【冠道汽车图片】广汽本田

An x-ray tube produces x-rays used in radiography and computed tomography. It receives electrical energy and converts it into two other forms of energy: x-radiation (1%) and heat (99%). Heat is considered the undesirable product of this conversion process.

This article contains an overview of the construction and basic working principles of modern vacuum x-ray tubes. For details about specific tube elements and their function, see the linked dedicated articles.

Construction

Principal elements

• filament (part of cathode): boils off electrons by thermionic emission

• target (part of anode): electrons strike it to produce x-rays

Additional elements

• anode rotor and induction stator

• evacuated tube envelope with window

• coolant with expansion bellows

• tube housing

Other parts of an x-ray system

• high voltage generator

Function

Filament (cathode) and target (anode)

Current applied to the filament heats it, so that it emits electrons in the process of thermionic emission. High potential difference (in the range of 30-150 kV) between the cathode (where the filament releases electrons) and the anode accelerates the electrons.

Electrons strike the anode target, releasing most of their energy as heat, and a small part (1%) as radiation. Most of the radiation appears in the form of continuous spectrum of Bremsstrahlung (German for "braking radiation") and some in the form of discrete characteristic x-ray peaks.

The process of x-ray production is described with more detail in the dedicated article.

Anode rotor and induction stator

Most modern x-ray tubes facilitate a rotating anode ^ref, in order to distribute the heat of x-ray production over a larger target area.

For some demanding applications, such as dual-energy CT,?rotating envelope tubes (RET) are used. Unlike conventional x-ray tubes, in rotating envelope tubes, not only the anode, but the entire vacuum tube rotates. Furthermore, the anode is in direct contact with the liquid coolant, resulting in improved heat conduction and increased performance ⁴.?

Tube envelope

The filament/cathode and target/anode are contained in the envelope, which provides vacuum, support and electrical insulation. The envelope is made of glass (Pyrex or borosilicate glass) ⁸, ceramic, or metal ⁴. A glass envelope is more prone to failure because tungsten filament vapourises and coats the surface of the glass, altering the electric potential of the tube, and resulting in the formation of an electric arc, causing tube failure. A metal envelope maintains the electric potential across the tube, making it less likely to fail. Thus, most high-output x-ray tubes use metal envelopes ⁶.

Tube window

Tube window is a small part of the tube envelope made of low-attenuation material (usually beryllium), which lets the desired imaging x-ray beam out of the tube. Radiation emitted in all other directions is absorbed by the tube envelope or housing.

Coolant

A coolant, e.g. a dielectric (non-conducting) oil, surrounds the tube envelope.
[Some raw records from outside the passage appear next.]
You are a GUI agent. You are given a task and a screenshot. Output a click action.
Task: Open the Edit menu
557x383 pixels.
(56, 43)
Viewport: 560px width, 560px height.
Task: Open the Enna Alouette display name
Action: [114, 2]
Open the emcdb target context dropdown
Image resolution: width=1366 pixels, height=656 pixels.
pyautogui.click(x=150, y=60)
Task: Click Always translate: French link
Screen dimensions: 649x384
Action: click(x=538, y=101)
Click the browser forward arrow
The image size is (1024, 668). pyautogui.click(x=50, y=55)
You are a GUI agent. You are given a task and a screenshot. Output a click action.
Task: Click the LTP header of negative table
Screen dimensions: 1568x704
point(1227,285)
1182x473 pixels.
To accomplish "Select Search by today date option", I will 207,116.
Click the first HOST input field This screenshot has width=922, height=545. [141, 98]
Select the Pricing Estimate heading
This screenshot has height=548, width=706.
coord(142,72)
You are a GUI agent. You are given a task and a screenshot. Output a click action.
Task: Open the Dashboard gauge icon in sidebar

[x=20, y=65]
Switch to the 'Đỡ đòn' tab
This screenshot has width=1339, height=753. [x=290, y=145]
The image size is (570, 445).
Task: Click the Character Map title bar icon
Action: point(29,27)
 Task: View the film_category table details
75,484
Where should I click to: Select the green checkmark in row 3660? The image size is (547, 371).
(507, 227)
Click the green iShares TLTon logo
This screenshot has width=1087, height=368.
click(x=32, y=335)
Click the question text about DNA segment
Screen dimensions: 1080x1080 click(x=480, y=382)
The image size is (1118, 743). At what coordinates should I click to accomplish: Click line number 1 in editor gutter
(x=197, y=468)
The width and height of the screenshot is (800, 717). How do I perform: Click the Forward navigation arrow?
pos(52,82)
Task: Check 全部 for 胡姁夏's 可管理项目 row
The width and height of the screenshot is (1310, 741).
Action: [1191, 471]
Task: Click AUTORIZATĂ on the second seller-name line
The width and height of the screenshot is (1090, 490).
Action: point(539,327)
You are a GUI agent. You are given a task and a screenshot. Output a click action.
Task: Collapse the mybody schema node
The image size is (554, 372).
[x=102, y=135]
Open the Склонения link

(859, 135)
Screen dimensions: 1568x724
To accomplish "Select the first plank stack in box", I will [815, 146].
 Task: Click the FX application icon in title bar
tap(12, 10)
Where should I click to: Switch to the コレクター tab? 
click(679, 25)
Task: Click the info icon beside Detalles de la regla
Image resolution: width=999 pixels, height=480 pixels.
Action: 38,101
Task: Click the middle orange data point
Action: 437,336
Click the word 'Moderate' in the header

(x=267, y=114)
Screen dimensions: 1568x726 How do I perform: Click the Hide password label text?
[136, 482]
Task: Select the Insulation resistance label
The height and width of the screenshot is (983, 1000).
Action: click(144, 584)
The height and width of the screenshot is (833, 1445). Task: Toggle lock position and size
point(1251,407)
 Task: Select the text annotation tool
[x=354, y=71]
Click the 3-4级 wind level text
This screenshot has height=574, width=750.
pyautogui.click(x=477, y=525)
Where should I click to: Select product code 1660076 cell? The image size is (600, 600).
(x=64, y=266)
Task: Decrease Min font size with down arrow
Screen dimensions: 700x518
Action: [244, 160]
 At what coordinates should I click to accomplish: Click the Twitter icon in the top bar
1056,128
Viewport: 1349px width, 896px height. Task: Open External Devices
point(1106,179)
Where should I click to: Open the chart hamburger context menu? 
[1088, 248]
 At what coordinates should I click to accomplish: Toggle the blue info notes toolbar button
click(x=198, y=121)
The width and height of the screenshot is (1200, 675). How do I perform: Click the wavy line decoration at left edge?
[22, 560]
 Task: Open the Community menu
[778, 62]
Expansion bellows allow the coolant to expand when heated.

Tube housing

Provides structure and protection for the rest of the elements. Captures undesired x-rays in directions other than the imaging beam going through the tube window.

Generator

The generator converts the supplied alternating current (AC) into:

• high voltage direct tube current (DC)

• low voltage and high amperage alternate filament heating current (AC)

The quality and the quantity of the x-radiation are controlled by adjusting the electrical parameters:

• tube voltage, kV: potential difference applied across the tube between the cathode and anode and thus energy of the accelerated electrons

• tube current, mA: electron flux between the cathode and anode

• exposure time, usually a fraction of a second

The two latter parameters, together regulating the amount of x-rays generated, are often referred to by their product: milliampere-seconds (mAs).

History and etymology

Wilhelm Roentgen discovered x-rays using a Crookes tube in 1895. Until the invention of the Coolidge tube in 1913, all x-ray tubes were based on the Crookes or cold cathode gas tube technology. From the late 1910s onwards there was a rapid replacement of gas tubes by the far more effective Coolidge tubes.